__Task instructions__
From the line with "Image resolution: width=903" through the final line of the entries below, write out each line exactly and nothing else.

START Dataset records

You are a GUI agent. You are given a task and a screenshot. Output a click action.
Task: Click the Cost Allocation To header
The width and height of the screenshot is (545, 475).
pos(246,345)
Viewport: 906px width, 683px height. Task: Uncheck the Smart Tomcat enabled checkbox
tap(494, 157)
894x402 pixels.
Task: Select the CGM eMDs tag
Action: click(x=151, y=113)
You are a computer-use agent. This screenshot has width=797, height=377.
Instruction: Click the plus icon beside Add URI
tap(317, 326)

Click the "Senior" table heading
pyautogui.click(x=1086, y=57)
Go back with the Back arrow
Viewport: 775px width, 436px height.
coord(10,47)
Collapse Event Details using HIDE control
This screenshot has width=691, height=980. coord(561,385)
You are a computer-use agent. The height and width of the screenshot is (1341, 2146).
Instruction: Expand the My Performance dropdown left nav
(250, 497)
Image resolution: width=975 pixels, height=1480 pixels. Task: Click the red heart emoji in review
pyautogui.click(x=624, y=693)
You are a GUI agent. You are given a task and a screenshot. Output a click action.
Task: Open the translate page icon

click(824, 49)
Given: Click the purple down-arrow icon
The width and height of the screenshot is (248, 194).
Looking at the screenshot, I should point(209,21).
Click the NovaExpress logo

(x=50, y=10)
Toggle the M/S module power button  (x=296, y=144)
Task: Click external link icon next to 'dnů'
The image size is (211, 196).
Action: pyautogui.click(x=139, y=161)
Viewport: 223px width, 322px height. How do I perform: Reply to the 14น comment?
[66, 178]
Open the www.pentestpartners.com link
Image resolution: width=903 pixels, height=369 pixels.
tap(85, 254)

END Dataset records

__Answer below__
Image resolution: width=903 pixels, height=369 pixels.
tap(85, 254)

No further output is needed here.